Dès l’âge de cinq ans, Allyson est devenue une habituée des hôpitaux. Le diagnostic de tumeur de Wilms est venu avec six mois de chimio et de radiothérapie ainsi qu’avec l’ablation complète d’un rein.
Après 15 ans de rémission, la tumeur «d’enfant» est revenue s’attaquer à l’autre rein de la jeune femme alors au début de la vingtaine. Du jamais-vu pour les médecins. «On pensait tellement que c’était fini, que tout ça était derrière nous», soupire-t-elle.
Si la première tumeur faisait 15 cm, la deuxième en fait 20 et les médecins ne savent plus quoi faire pour sauver Allyson. «Ils ont gratté autant qu’ils le pouvaient afin de préserver une partie du rein pour qu’elle puisse fonctionner. Ça a pris 12 heures sur la table d’opération», raconte sa mère, Josée Lechasseur.
NOMBREUSES CONTRAINTES
Maintenant en rémission de cet autre difficile combat, Allyson Murphy doit vivre avec plusieurs contraintes au quotidien.

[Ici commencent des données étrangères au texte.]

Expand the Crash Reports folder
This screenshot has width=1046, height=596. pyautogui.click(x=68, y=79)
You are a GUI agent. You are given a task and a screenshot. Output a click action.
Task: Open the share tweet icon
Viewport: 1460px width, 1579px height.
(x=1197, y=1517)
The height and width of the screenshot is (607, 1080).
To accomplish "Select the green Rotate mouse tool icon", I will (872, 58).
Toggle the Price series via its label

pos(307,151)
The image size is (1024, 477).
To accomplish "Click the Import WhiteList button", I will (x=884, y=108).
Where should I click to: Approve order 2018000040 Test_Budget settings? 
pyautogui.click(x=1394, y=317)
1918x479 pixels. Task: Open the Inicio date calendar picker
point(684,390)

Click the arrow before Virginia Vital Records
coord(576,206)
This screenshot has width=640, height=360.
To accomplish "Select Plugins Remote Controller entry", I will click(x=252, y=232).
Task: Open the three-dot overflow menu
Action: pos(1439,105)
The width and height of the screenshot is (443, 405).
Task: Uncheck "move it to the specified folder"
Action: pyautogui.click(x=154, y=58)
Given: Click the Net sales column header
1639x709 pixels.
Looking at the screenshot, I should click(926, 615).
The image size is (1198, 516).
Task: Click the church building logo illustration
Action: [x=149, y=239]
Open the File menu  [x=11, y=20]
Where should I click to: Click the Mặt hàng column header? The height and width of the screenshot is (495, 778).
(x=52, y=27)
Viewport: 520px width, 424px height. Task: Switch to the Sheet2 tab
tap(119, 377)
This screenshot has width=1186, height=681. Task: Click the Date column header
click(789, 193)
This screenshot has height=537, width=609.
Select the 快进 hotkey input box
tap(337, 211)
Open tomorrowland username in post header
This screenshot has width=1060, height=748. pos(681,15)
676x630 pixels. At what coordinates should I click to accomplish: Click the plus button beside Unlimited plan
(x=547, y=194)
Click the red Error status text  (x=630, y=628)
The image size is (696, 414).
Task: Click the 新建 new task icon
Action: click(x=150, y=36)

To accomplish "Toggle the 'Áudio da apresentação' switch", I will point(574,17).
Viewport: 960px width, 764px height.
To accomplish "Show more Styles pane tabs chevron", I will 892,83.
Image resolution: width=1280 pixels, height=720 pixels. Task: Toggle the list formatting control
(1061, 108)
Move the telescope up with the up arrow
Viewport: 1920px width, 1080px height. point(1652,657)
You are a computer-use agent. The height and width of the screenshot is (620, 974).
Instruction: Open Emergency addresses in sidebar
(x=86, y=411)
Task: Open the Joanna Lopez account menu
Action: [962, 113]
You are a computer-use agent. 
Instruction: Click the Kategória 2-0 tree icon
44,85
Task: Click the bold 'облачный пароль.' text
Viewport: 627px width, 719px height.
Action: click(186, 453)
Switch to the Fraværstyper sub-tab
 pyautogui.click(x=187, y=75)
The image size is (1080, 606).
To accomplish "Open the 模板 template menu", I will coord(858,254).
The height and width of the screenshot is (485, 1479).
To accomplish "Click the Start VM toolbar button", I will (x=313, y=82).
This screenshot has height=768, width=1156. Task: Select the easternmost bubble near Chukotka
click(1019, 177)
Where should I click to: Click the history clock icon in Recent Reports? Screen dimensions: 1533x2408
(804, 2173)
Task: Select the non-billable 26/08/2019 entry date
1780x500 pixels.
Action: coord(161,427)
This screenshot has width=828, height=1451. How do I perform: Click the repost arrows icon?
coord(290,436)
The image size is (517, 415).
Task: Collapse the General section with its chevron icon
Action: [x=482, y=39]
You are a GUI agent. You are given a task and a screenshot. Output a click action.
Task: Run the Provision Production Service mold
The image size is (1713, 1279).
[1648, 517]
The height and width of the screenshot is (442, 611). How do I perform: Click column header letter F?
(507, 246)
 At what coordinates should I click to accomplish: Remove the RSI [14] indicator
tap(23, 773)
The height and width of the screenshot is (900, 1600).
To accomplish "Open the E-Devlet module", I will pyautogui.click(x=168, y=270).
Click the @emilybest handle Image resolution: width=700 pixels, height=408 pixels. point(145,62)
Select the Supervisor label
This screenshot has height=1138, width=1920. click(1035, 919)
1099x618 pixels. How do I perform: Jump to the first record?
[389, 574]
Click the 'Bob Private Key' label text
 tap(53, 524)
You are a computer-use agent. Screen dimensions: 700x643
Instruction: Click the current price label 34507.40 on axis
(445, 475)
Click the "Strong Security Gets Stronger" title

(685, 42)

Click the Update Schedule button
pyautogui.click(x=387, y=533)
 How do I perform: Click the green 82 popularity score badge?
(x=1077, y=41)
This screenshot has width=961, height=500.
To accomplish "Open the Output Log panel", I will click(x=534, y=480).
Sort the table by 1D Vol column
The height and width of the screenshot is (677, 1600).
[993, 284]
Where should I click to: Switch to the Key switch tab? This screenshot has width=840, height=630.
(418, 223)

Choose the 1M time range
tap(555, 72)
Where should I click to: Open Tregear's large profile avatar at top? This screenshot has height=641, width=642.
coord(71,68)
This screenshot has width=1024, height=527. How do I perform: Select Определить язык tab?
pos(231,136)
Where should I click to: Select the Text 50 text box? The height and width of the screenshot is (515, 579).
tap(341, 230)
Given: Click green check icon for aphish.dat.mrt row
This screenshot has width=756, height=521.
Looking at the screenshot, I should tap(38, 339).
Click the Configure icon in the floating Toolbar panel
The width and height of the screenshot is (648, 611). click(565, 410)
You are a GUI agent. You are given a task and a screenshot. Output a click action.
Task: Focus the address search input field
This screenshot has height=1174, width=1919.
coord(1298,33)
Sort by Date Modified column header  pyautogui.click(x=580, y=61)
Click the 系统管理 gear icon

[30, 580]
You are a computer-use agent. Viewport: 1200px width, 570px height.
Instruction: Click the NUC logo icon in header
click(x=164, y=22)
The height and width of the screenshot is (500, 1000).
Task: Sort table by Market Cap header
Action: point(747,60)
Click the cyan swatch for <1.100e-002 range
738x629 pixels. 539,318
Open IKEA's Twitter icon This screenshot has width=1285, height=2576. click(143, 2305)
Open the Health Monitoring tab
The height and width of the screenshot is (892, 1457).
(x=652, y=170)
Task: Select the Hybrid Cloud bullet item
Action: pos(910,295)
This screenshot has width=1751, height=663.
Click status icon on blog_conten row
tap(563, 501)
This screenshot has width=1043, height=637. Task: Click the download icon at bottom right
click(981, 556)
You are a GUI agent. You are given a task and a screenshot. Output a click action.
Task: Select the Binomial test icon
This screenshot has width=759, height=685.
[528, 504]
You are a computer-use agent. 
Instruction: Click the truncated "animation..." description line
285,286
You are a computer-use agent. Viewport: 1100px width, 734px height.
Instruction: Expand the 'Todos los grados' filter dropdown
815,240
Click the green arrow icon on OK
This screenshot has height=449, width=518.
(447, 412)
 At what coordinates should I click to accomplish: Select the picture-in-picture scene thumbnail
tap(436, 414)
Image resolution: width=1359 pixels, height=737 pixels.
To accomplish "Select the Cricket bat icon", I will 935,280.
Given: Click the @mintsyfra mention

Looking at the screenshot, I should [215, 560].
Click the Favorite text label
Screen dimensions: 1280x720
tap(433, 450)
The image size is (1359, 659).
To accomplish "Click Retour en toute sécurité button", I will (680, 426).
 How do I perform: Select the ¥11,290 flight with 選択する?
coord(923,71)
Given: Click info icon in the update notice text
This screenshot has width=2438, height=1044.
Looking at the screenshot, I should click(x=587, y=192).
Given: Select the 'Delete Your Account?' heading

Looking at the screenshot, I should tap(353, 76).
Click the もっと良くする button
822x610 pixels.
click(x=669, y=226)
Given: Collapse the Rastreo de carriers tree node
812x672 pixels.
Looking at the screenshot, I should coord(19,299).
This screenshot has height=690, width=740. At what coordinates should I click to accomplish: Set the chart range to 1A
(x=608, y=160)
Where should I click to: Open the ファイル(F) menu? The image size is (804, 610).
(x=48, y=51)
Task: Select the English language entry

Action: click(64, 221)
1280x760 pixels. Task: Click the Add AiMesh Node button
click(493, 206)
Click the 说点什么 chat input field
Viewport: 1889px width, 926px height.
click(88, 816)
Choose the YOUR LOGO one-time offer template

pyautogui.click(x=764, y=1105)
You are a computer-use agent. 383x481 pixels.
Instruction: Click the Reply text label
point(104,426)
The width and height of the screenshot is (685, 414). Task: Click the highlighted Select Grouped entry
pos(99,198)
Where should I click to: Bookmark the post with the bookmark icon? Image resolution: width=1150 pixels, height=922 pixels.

En plus d’un régime alimentaire hyper strict lui interdisant le sel, le phosphore et le potassium, sa rate et son rein retirés lui posent problème.
«Je ne peux pas jouer avec ma santé parce que les impacts sont graves. Chaque fois que je fais de la fièvre ou quoi que ce soit, je dois voir un médecin. Mais comme je n’en ai pas, on est vraiment pris entre deux», précise la jeune survivante.
La famille se sent un peu abandonnée depuis qu’Allyson patiente sur la longue liste de gens en attente d’un médecin généraliste. À défaut d’un docteur qui connaît son dossier et ses nombreux antécédents, la jeune femme doit maintenant se tourner vers les cliniques sans rendez-vous, très peu adaptées à son état.
VISITE PRESQUE FATALE
Sa mère se souvient d’une visite dans une de ces cliniques qui aurait très bien pu mal se terminer. Aux prises avec le zona, la jeune femme s’y était fait prescrire un antibiotique avec de nombreuses contre-indications pour la fonction rénale, elle qui n’a plus qu’un quart de rein.
«Il avait lu son dossier en diagonale. On a posé la question juste avant de sortir et une chance, parce qu’elle était faite», se souvient sa mère, craintive depuis cette mésaventure. «On se sent vraiment pris au dépourvu.»
Les parents d’Allyson déplorent que la structure actuelle du système ne prévoie pas suffisamment de suivi aux survivants du cancer. Parce qu’une fois le suivi oncologique terminé, plusieurs se retrouvent devant rien.
«Une fois en rémission complète, tu ne peux pas engorger les spécialistes comme les oncologues, les néphrologues ou autres pour des suivis de routine. Ils sont bien assez occupés. Mais après eux, il n’y a plus rien», s’inquiètent les Murphy.